The engraving shows the outside magnitude of McLear
& Kendall's factory, the largest in the city, but cannot show the
curious effect of the great show-room, filled with rockaways, buggies
of all kinds, and park phaetons. The building, which was put up in
1865, is on Ninth, King and French streets, and is two hundred and
eighteen feet in length. These makers produce annually fifteen hundred
vehicles, which are shipped to all parts of the United States. An
engine of forty horse-power assists the workmen, of whom a hundred and
seventy-five are kept in employment, earning the high wages commanded
by skilled labor, or, on an average throughout the factory, twenty
dollars per week.
[Illustration: BRANDYWINE SPRINGS, ON REDCLAY CREEK.]
After the ponderous establishments near the mouth of the Christine,
and the neater sorts of industries which can be carried on within the
city, we come to notice some of the mills and factories up stream.

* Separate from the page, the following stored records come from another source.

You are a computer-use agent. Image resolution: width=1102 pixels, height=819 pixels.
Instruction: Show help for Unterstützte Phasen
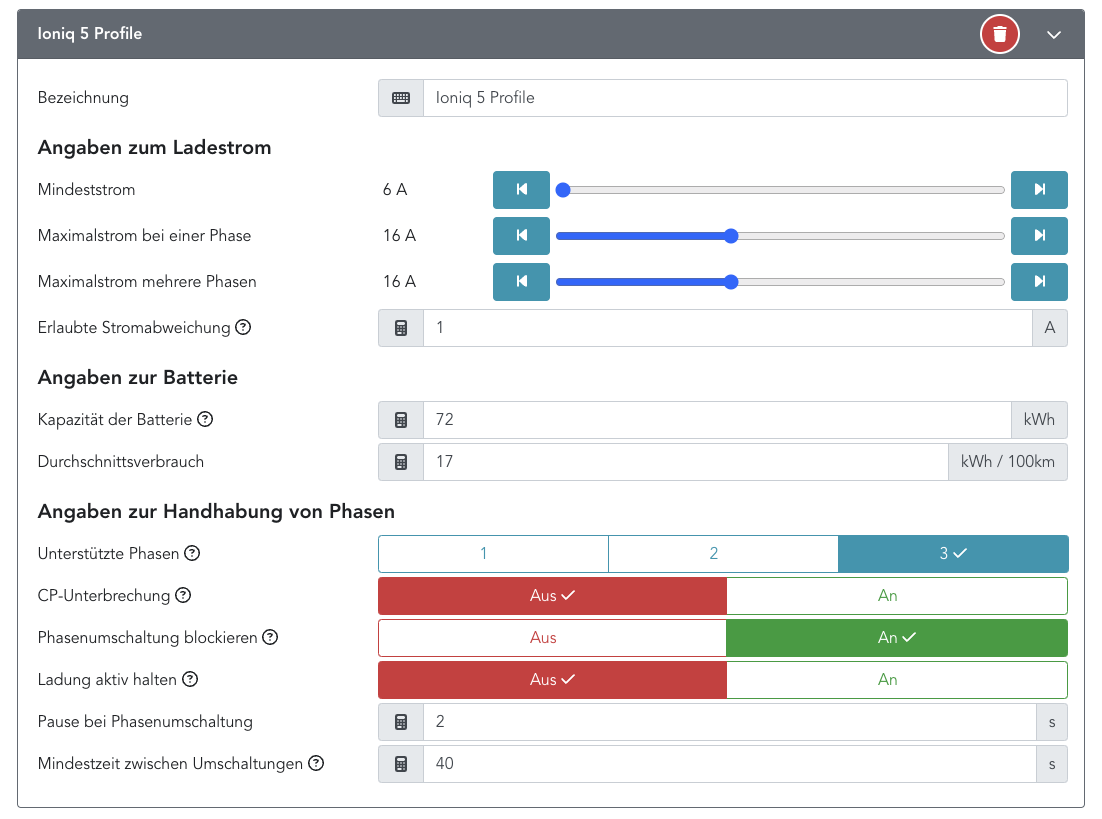point(193,553)
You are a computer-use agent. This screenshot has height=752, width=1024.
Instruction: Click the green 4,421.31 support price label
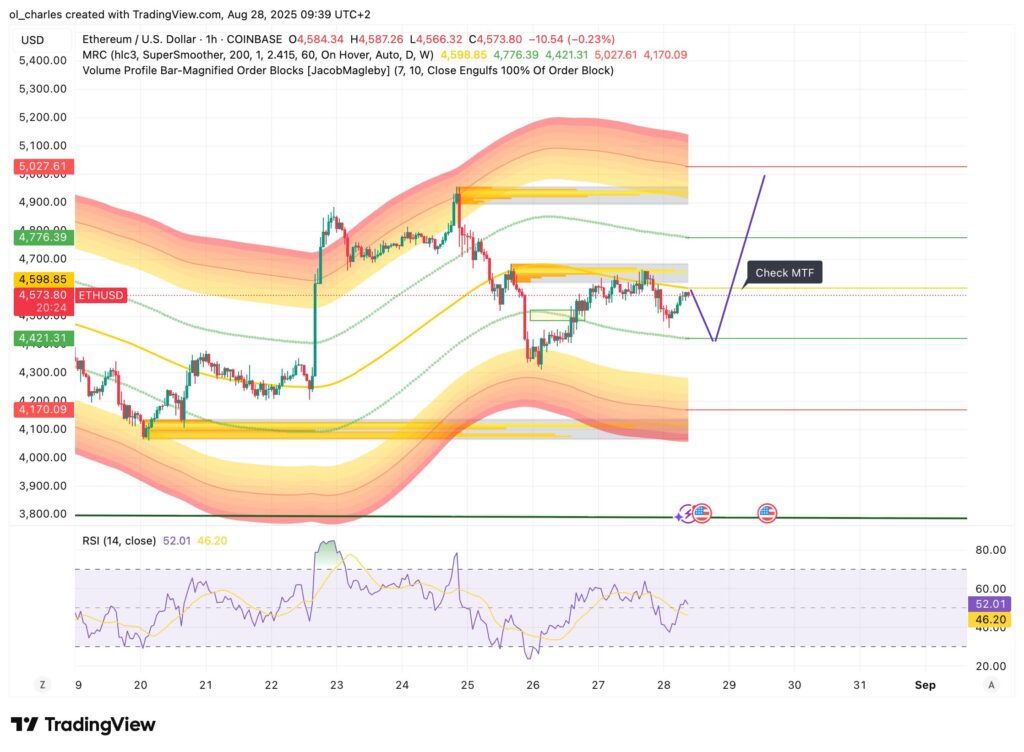44,338
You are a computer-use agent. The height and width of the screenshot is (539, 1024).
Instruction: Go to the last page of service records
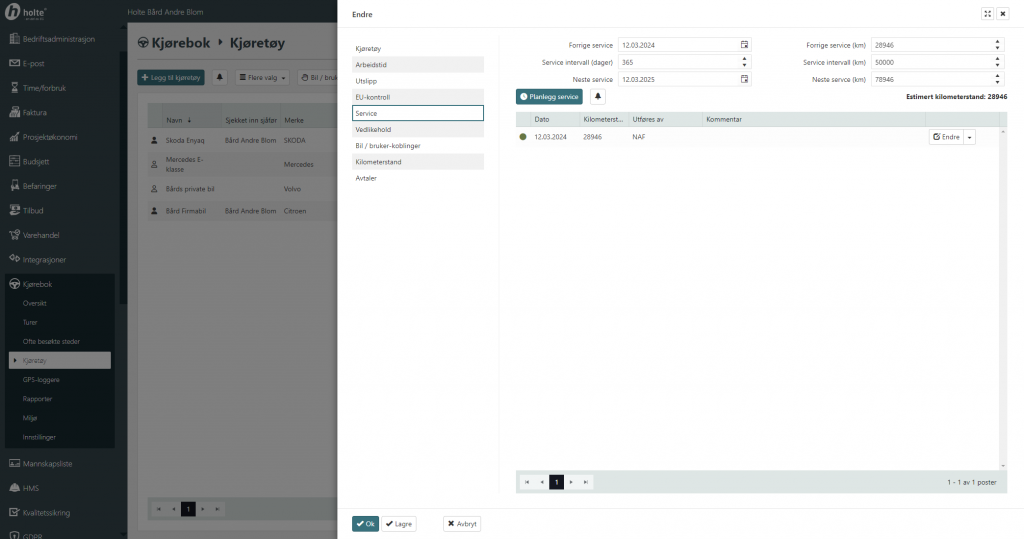[586, 482]
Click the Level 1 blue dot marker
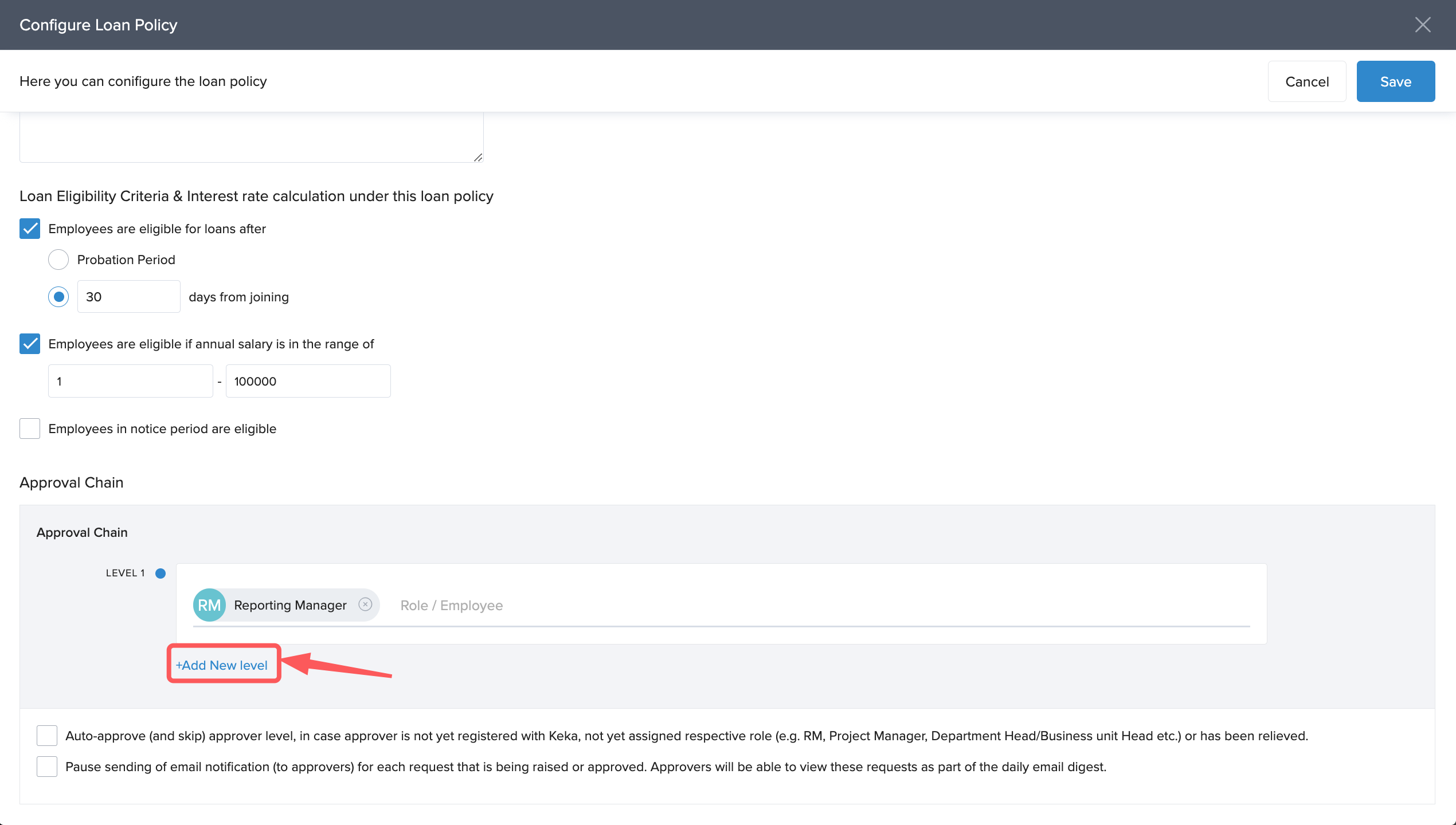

Many of these are of great antiquity.
Walton, Whann & Co. boast that fully one-half the arrivals and
departures of shipping at Wilmington are in connection with their
business. What is that business? Why, it is the revival of the
fertility of the South, exhausted by the land-murdering agriculture
of slavery. The demand from the cotton regions since the war has been
enormous for the best artificial fertilizers, and the appreciation
of the particular kind made by Walton, Whann & Co.